======== Provided information ========

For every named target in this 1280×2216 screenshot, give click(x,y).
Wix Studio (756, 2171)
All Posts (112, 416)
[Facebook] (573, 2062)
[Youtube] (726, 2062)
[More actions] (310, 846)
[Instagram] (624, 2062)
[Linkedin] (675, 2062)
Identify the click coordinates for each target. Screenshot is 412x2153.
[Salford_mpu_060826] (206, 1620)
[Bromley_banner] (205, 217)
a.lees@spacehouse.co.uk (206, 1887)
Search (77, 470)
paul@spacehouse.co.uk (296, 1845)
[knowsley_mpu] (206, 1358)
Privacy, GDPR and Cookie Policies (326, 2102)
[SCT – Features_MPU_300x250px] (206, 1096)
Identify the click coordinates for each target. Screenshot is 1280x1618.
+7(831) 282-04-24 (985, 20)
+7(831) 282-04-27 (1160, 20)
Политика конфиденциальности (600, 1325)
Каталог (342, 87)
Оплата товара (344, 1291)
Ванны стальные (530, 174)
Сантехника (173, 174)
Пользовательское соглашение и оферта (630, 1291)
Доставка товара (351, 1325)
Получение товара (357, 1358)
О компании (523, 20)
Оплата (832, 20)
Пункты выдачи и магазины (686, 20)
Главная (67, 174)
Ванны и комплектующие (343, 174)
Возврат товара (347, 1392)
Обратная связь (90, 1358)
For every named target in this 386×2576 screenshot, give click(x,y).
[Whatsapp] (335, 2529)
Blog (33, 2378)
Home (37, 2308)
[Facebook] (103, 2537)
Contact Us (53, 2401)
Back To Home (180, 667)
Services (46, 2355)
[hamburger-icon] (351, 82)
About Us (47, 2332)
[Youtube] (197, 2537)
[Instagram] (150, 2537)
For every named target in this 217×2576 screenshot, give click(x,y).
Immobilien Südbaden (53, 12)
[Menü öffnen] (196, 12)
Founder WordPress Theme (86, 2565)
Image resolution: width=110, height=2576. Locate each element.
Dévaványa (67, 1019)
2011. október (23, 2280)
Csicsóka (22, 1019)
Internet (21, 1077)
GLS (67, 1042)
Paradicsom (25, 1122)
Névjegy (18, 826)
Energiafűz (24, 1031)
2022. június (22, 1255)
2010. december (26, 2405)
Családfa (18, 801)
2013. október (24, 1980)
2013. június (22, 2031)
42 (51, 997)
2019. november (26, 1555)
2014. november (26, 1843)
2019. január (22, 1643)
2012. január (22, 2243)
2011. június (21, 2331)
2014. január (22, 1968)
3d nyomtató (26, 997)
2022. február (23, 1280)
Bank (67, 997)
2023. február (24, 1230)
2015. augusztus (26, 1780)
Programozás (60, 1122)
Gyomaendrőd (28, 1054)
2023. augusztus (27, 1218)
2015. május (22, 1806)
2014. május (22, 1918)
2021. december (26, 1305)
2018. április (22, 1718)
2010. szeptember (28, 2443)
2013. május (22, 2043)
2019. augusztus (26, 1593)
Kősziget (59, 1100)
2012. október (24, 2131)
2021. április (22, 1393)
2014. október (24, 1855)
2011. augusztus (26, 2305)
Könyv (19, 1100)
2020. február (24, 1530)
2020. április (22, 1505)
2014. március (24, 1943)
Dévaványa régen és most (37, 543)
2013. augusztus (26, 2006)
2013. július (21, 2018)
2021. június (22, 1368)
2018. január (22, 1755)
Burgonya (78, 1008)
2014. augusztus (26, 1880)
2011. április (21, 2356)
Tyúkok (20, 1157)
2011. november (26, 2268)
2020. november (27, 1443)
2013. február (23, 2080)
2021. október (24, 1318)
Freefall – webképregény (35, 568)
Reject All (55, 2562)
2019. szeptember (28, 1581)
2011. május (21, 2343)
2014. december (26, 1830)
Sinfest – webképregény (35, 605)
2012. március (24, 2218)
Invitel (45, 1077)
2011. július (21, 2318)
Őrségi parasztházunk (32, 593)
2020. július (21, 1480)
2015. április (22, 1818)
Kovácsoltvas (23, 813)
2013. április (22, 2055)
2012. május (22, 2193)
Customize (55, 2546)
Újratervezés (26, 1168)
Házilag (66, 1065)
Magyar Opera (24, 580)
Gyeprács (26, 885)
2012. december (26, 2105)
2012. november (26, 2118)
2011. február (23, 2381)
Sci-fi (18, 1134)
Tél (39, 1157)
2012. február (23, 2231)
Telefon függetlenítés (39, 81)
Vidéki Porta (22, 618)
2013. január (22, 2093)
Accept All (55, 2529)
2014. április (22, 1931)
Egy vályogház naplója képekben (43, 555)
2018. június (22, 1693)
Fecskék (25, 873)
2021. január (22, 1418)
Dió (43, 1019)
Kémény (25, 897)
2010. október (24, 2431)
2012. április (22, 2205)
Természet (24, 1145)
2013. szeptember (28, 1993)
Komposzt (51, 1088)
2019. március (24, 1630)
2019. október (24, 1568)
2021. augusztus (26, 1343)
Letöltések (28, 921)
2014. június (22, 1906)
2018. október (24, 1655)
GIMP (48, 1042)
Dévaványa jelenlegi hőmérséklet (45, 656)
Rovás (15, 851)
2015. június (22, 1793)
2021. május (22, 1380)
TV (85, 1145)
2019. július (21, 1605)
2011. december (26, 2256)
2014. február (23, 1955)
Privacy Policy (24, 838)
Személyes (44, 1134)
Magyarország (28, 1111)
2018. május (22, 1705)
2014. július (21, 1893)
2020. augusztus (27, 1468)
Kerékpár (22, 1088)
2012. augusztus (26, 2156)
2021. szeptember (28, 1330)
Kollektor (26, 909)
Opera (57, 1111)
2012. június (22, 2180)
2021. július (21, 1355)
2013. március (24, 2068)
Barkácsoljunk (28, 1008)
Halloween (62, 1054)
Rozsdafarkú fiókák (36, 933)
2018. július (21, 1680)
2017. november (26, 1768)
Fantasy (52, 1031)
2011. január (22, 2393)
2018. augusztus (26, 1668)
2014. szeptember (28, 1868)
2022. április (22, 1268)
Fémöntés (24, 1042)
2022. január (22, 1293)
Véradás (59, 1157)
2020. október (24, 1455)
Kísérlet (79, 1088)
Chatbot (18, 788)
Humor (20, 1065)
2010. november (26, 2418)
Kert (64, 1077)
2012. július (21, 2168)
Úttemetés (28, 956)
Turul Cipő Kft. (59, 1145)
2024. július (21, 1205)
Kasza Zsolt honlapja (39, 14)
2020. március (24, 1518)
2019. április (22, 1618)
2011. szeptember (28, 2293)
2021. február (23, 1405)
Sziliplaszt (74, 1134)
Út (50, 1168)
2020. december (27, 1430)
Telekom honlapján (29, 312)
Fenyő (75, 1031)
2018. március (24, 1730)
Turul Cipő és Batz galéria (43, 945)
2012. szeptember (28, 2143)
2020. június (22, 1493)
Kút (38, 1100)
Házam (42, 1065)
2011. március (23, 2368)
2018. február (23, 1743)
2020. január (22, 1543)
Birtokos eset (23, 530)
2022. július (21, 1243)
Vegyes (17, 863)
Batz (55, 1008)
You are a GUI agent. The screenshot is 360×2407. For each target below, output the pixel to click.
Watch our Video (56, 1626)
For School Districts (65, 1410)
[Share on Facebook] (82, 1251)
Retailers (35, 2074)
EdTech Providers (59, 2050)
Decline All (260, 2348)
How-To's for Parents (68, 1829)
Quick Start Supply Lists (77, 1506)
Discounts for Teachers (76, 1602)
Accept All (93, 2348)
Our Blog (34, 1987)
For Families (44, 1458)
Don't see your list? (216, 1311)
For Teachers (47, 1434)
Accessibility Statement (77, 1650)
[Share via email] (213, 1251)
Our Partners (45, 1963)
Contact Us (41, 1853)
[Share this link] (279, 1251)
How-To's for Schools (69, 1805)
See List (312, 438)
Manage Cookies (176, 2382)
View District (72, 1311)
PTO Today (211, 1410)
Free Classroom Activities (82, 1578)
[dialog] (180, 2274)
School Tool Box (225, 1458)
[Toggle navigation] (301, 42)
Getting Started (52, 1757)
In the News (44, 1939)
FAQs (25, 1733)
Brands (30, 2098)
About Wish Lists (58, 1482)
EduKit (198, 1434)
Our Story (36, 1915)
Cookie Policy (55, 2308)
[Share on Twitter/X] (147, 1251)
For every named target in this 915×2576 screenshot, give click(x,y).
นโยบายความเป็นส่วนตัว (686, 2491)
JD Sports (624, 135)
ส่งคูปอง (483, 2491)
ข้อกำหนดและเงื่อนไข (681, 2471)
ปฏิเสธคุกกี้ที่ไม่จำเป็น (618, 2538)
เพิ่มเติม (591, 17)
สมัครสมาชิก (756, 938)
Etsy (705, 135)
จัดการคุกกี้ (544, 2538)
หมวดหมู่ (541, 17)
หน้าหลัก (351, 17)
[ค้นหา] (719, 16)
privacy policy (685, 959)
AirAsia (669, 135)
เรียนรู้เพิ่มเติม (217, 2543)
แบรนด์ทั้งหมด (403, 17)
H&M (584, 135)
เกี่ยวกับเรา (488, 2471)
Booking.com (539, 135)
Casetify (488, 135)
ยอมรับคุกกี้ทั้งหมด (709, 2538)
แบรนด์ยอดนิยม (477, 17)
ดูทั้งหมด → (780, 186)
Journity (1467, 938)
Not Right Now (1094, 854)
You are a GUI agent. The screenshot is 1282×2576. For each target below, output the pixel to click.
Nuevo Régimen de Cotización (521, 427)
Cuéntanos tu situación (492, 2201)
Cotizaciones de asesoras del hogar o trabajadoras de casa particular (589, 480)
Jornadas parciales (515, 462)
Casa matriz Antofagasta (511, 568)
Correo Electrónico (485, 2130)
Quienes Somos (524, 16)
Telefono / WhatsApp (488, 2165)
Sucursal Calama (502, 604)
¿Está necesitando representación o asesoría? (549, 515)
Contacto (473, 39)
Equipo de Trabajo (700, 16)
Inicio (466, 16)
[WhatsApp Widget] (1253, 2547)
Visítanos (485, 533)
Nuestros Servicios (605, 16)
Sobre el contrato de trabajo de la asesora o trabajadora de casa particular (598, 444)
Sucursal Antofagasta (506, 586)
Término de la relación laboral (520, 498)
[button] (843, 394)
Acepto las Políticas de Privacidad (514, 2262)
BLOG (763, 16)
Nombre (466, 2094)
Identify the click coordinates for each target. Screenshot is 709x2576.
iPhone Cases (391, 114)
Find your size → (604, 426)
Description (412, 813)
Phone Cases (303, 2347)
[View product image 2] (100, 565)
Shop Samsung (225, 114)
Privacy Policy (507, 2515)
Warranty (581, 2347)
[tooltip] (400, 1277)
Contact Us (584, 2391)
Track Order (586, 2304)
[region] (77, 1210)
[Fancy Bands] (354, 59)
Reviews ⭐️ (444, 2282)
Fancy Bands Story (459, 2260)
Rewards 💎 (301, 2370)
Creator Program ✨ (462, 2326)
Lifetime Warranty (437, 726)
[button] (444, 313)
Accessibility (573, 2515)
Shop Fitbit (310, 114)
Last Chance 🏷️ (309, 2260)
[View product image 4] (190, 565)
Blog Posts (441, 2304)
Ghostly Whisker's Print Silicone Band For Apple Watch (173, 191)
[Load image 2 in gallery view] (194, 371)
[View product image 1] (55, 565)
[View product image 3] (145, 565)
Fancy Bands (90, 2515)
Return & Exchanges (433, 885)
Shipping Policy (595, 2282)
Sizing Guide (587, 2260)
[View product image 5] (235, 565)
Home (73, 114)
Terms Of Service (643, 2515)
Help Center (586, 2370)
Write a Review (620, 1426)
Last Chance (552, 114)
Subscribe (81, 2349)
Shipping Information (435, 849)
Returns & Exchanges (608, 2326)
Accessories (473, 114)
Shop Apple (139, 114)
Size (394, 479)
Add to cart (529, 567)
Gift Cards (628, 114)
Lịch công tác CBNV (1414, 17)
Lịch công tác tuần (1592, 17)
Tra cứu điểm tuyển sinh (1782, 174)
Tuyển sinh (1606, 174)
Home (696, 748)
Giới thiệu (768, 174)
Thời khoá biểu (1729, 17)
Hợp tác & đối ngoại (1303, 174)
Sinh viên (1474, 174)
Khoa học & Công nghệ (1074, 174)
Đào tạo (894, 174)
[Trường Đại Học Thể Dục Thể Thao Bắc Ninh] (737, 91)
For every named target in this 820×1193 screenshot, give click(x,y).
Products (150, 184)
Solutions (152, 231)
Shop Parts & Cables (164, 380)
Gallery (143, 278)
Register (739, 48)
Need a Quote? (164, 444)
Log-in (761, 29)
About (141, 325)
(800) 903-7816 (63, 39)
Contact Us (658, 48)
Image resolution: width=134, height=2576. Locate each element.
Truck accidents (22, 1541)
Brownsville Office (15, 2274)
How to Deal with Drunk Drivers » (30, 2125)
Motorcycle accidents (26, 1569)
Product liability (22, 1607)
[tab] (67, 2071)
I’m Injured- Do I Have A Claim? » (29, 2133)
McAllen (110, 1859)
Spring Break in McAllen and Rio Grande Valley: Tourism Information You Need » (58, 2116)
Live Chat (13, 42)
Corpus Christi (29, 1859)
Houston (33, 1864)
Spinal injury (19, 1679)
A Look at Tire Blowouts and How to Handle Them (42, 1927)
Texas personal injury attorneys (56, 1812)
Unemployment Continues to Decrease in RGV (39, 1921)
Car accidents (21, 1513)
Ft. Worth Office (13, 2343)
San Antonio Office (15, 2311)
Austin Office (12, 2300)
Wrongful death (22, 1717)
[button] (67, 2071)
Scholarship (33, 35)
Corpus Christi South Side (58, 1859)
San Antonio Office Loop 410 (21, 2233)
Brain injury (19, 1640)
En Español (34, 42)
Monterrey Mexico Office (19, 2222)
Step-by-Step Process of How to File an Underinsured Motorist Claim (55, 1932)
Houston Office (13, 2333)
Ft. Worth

========

Your task. Retype, exactly and in full, the lines above from the one containing "Shop Fitbit (310, 114)" through the one containing "Fancy Bands (90, 2515)".

Worked solution.
Shop Fitbit (310, 114)
Last Chance 🏷️ (309, 2260)
[View product image 4] (190, 565)
Blog Posts (441, 2304)
Ghostly Whisker's Print Silicone Band For Apple Watch (173, 191)
[Load image 2 in gallery view] (194, 371)
[View product image 1] (55, 565)
[View product image 3] (145, 565)
Fancy Bands (90, 2515)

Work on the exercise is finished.